(Saved entries)
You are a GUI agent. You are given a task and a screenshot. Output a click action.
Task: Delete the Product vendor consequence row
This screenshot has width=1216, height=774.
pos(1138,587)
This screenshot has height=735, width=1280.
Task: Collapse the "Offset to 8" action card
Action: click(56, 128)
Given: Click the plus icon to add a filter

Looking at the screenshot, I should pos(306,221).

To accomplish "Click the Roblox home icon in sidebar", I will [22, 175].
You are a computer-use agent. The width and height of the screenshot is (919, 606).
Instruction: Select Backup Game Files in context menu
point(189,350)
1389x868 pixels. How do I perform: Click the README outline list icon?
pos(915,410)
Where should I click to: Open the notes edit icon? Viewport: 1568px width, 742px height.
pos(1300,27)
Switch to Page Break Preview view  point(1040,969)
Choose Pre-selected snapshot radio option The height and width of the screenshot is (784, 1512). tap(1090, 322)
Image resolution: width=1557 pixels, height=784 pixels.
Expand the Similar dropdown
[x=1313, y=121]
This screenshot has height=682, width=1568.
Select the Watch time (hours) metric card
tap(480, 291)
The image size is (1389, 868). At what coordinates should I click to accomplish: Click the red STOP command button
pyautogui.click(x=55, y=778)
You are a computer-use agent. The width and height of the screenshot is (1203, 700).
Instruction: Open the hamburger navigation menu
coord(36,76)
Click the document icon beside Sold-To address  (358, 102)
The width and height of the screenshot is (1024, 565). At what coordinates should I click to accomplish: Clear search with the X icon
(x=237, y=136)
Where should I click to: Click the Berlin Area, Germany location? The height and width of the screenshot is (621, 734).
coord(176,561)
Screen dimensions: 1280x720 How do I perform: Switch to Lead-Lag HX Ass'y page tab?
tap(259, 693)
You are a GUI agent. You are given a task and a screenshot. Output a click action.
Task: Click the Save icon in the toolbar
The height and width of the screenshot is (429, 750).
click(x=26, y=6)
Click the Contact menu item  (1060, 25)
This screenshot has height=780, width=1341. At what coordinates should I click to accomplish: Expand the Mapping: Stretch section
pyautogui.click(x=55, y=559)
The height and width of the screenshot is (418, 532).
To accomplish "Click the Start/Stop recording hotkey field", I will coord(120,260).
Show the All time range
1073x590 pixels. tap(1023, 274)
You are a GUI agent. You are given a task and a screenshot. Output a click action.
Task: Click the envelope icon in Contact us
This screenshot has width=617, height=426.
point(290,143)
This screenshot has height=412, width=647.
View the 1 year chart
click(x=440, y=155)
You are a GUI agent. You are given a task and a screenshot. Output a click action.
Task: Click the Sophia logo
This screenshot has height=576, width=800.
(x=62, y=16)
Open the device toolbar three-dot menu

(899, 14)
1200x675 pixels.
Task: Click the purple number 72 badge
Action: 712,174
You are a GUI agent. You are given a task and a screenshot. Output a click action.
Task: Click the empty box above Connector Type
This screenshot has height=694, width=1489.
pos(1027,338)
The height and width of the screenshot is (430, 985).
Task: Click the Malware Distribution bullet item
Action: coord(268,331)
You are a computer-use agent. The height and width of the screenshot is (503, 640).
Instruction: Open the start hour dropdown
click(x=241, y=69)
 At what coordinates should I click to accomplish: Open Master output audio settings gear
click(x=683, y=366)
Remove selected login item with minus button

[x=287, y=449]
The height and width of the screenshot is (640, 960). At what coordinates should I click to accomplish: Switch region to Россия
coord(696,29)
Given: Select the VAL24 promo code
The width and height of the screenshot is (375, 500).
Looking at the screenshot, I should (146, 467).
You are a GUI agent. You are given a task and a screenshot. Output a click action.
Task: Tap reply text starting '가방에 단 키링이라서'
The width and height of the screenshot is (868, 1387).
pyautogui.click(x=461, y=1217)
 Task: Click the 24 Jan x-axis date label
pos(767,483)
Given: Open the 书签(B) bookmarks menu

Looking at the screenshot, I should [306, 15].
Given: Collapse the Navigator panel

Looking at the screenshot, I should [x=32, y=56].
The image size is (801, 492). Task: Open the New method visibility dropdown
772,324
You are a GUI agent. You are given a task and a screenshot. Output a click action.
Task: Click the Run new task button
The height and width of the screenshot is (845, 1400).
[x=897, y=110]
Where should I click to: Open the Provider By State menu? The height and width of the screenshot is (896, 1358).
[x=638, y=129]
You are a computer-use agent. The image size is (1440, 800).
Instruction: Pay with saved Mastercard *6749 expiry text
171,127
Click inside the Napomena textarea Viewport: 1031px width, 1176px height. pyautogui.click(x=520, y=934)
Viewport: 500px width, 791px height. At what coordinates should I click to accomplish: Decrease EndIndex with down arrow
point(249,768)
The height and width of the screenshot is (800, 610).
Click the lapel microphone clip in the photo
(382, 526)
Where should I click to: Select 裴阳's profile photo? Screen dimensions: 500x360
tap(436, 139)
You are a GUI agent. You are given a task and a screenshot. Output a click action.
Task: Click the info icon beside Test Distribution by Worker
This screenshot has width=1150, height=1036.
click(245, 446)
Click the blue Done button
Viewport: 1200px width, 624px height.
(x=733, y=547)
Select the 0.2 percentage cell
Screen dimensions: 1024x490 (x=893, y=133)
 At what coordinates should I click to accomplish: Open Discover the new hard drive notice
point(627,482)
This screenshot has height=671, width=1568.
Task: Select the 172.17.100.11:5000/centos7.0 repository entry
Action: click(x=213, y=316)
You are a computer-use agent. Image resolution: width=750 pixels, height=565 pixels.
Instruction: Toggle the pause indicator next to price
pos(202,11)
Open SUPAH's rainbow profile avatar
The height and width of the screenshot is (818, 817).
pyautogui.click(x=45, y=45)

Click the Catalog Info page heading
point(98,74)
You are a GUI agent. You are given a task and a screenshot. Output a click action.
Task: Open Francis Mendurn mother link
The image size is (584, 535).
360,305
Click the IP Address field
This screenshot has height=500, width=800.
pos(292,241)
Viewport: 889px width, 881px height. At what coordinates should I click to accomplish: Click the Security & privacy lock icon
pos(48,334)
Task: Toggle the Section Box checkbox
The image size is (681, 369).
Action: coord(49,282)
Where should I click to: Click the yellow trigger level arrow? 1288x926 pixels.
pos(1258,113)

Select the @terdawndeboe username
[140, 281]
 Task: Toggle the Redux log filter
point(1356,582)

## What is expected
Reproduce every line above, keeping each word exactly as it appears.

## Exercise answer
You are a GUI agent. You are given a task and a screenshot. Output a click action.
Task: Delete the Product vendor consequence row
This screenshot has width=1216, height=774.
pos(1138,587)
This screenshot has height=735, width=1280.
Task: Collapse the "Offset to 8" action card
Action: click(56, 128)
Given: Click the plus icon to add a filter

Looking at the screenshot, I should pos(306,221).

To accomplish "Click the Roblox home icon in sidebar", I will [22, 175].
You are a computer-use agent. The width and height of the screenshot is (919, 606).
Instruction: Select Backup Game Files in context menu
point(189,350)
1389x868 pixels. How do I perform: Click the README outline list icon?
pos(915,410)
Where should I click to: Open the notes edit icon? Viewport: 1568px width, 742px height.
pos(1300,27)
Switch to Page Break Preview view  point(1040,969)
Choose Pre-selected snapshot radio option The height and width of the screenshot is (784, 1512). tap(1090, 322)
Image resolution: width=1557 pixels, height=784 pixels.
Expand the Similar dropdown
[x=1313, y=121]
This screenshot has height=682, width=1568.
Select the Watch time (hours) metric card
tap(480, 291)
The image size is (1389, 868). At what coordinates should I click to accomplish: Click the red STOP command button
pyautogui.click(x=55, y=778)
You are a computer-use agent. The width and height of the screenshot is (1203, 700).
Instruction: Open the hamburger navigation menu
coord(36,76)
Click the document icon beside Sold-To address  (358, 102)
The width and height of the screenshot is (1024, 565). At what coordinates should I click to accomplish: Clear search with the X icon
(x=237, y=136)
Where should I click to: Click the Berlin Area, Germany location? The height and width of the screenshot is (621, 734).
coord(176,561)
Screen dimensions: 1280x720 How do I perform: Switch to Lead-Lag HX Ass'y page tab?
tap(259, 693)
You are a GUI agent. You are given a task and a screenshot. Output a click action.
Task: Click the Save icon in the toolbar
The height and width of the screenshot is (429, 750).
click(x=26, y=6)
Click the Contact menu item  (1060, 25)
This screenshot has height=780, width=1341. At what coordinates should I click to accomplish: Expand the Mapping: Stretch section
pyautogui.click(x=55, y=559)
The height and width of the screenshot is (418, 532).
To accomplish "Click the Start/Stop recording hotkey field", I will coord(120,260).
Show the All time range
1073x590 pixels. tap(1023, 274)
You are a GUI agent. You are given a task and a screenshot. Output a click action.
Task: Click the envelope icon in Contact us
This screenshot has width=617, height=426.
point(290,143)
This screenshot has height=412, width=647.
View the 1 year chart
click(x=440, y=155)
You are a GUI agent. You are given a task and a screenshot. Output a click action.
Task: Click the Sophia logo
This screenshot has height=576, width=800.
(x=62, y=16)
Open the device toolbar three-dot menu

(899, 14)
1200x675 pixels.
Task: Click the purple number 72 badge
Action: 712,174
You are a GUI agent. You are given a task and a screenshot. Output a click action.
Task: Click the empty box above Connector Type
This screenshot has height=694, width=1489.
pos(1027,338)
The height and width of the screenshot is (430, 985).
Task: Click the Malware Distribution bullet item
Action: coord(268,331)
You are a computer-use agent. The height and width of the screenshot is (503, 640).
Instruction: Open the start hour dropdown
click(x=241, y=69)
 At what coordinates should I click to accomplish: Open Master output audio settings gear
click(x=683, y=366)
Remove selected login item with minus button

[x=287, y=449]
The height and width of the screenshot is (640, 960). At what coordinates should I click to accomplish: Switch region to Россия
coord(696,29)
Given: Select the VAL24 promo code
The width and height of the screenshot is (375, 500).
Looking at the screenshot, I should (146, 467).
You are a GUI agent. You are given a task and a screenshot. Output a click action.
Task: Tap reply text starting '가방에 단 키링이라서'
The width and height of the screenshot is (868, 1387).
pyautogui.click(x=461, y=1217)
 Task: Click the 24 Jan x-axis date label
pos(767,483)
Given: Open the 书签(B) bookmarks menu

Looking at the screenshot, I should [306, 15].
Given: Collapse the Navigator panel

Looking at the screenshot, I should [x=32, y=56].
The image size is (801, 492). Task: Open the New method visibility dropdown
772,324
You are a GUI agent. You are given a task and a screenshot. Output a click action.
Task: Click the Run new task button
The height and width of the screenshot is (845, 1400).
[x=897, y=110]
Where should I click to: Open the Provider By State menu? The height and width of the screenshot is (896, 1358).
[x=638, y=129]
You are a computer-use agent. The image size is (1440, 800).
Instruction: Pay with saved Mastercard *6749 expiry text
171,127
Click inside the Napomena textarea Viewport: 1031px width, 1176px height. pyautogui.click(x=520, y=934)
Viewport: 500px width, 791px height. At what coordinates should I click to accomplish: Decrease EndIndex with down arrow
point(249,768)
The height and width of the screenshot is (800, 610).
Click the lapel microphone clip in the photo
(382, 526)
Where should I click to: Select 裴阳's profile photo? Screen dimensions: 500x360
tap(436, 139)
You are a GUI agent. You are given a task and a screenshot. Output a click action.
Task: Click the info icon beside Test Distribution by Worker
This screenshot has width=1150, height=1036.
click(245, 446)
Click the blue Done button
Viewport: 1200px width, 624px height.
(x=733, y=547)
Select the 0.2 percentage cell
Screen dimensions: 1024x490 (x=893, y=133)
 At what coordinates should I click to accomplish: Open Discover the new hard drive notice
point(627,482)
This screenshot has height=671, width=1568.
Task: Select the 172.17.100.11:5000/centos7.0 repository entry
Action: click(x=213, y=316)
You are a computer-use agent. Image resolution: width=750 pixels, height=565 pixels.
Instruction: Toggle the pause indicator next to price
pos(202,11)
Open SUPAH's rainbow profile avatar
The height and width of the screenshot is (818, 817).
pyautogui.click(x=45, y=45)

Click the Catalog Info page heading
point(98,74)
You are a GUI agent. You are given a task and a screenshot. Output a click action.
Task: Open Francis Mendurn mother link
The image size is (584, 535).
360,305
Click the IP Address field
This screenshot has height=500, width=800.
pos(292,241)
Viewport: 889px width, 881px height. At what coordinates should I click to accomplish: Click the Security & privacy lock icon
pos(48,334)
Task: Toggle the Section Box checkbox
The image size is (681, 369).
Action: coord(49,282)
Where should I click to: Click the yellow trigger level arrow? 1288x926 pixels.
pos(1258,113)

Select the @terdawndeboe username
[140, 281]
 Task: Toggle the Redux log filter
point(1356,582)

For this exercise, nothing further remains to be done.